Stored items
--- --- ---

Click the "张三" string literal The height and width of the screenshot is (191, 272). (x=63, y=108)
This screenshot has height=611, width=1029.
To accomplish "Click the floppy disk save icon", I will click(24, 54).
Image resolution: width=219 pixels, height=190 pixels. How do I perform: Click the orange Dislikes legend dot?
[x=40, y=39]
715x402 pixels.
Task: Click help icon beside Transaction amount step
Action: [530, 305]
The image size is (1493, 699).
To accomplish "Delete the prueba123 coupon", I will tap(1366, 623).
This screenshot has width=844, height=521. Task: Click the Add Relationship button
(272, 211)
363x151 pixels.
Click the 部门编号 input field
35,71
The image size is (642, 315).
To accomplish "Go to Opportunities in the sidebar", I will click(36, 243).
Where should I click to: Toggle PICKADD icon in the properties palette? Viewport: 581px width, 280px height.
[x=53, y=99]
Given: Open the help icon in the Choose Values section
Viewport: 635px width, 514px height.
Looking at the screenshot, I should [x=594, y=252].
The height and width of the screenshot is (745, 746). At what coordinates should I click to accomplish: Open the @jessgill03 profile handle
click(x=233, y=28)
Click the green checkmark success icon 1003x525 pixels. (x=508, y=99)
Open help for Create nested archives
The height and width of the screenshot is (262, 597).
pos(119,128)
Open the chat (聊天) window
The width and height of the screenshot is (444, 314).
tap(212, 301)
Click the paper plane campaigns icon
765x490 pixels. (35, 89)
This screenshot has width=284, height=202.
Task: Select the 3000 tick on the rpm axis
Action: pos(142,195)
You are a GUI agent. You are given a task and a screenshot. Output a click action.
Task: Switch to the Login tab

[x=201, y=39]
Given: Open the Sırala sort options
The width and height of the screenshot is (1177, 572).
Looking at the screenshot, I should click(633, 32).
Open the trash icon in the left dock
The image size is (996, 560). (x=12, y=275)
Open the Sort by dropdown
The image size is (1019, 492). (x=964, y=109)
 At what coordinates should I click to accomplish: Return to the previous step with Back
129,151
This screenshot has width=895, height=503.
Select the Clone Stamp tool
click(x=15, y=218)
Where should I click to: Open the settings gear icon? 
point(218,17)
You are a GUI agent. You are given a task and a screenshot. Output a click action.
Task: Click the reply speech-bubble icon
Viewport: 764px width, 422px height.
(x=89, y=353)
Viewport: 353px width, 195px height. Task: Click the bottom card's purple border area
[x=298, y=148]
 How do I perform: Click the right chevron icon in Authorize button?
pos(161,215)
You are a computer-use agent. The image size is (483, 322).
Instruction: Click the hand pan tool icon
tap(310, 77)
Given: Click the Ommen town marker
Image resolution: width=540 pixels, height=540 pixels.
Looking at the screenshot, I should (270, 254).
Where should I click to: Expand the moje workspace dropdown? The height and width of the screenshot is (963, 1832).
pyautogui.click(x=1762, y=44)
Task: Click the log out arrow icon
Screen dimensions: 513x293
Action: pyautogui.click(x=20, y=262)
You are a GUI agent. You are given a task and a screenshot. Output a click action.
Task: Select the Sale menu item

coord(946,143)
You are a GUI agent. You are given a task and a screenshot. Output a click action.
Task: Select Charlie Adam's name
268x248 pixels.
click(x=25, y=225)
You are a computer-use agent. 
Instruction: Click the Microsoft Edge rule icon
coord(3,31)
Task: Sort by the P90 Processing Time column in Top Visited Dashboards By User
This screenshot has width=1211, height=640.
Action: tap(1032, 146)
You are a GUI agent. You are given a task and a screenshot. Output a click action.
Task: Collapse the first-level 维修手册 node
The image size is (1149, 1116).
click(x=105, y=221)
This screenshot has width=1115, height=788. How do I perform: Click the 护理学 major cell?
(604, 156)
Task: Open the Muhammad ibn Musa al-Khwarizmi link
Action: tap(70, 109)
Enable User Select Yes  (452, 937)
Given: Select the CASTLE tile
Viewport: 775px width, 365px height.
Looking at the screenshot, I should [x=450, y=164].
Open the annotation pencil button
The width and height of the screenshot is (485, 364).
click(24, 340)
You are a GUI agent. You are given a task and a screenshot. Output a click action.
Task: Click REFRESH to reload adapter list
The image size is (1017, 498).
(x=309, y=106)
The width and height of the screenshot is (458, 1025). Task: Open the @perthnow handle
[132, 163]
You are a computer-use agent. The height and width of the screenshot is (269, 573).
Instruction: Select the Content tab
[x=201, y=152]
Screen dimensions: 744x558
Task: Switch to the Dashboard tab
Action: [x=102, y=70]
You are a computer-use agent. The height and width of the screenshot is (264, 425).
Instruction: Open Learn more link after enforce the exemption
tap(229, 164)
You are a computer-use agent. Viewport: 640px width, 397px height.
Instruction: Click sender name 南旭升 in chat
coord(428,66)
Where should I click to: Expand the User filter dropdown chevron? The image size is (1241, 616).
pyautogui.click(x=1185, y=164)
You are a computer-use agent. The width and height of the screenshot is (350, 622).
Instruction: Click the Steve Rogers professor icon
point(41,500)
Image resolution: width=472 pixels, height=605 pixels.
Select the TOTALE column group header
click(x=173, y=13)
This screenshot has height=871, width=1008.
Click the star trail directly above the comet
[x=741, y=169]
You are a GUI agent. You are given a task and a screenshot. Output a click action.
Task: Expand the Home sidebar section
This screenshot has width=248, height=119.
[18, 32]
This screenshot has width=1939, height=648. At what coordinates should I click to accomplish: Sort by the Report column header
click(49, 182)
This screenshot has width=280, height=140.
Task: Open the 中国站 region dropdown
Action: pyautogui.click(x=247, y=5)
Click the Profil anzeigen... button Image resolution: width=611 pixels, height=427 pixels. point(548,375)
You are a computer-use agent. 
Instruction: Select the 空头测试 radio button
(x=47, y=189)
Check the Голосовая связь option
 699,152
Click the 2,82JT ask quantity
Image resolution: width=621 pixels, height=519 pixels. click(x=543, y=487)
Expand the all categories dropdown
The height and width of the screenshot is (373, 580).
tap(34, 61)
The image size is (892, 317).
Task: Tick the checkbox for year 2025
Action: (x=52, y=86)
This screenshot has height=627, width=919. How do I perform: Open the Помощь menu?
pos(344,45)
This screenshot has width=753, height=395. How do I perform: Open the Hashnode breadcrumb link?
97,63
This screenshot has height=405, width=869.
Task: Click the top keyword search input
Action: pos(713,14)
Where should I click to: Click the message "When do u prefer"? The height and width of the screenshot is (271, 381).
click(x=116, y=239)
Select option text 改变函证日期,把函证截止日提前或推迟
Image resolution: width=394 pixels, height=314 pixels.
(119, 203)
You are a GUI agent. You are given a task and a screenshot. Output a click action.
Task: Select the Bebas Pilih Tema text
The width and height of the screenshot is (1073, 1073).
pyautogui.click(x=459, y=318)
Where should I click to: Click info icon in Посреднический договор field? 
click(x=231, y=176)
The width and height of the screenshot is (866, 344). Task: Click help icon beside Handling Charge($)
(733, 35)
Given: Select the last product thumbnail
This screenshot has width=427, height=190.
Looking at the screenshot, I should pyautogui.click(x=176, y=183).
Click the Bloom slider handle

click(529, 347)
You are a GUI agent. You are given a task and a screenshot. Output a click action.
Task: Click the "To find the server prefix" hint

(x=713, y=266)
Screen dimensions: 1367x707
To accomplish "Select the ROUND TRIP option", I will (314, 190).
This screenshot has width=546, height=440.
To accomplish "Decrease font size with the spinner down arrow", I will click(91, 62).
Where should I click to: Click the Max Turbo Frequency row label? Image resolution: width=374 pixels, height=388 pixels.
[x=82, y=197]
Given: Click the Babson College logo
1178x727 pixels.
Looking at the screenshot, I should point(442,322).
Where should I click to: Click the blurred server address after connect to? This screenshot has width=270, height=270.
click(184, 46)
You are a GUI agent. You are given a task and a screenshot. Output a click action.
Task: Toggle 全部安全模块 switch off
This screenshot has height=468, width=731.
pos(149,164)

--- --- ---

Assignment:
Find all the lines with "text" in the data and copy them.

Solution:
Select option text 改变函证日期,把函证截止日提前或推迟
Task: Select the Bebas Pilih Tema text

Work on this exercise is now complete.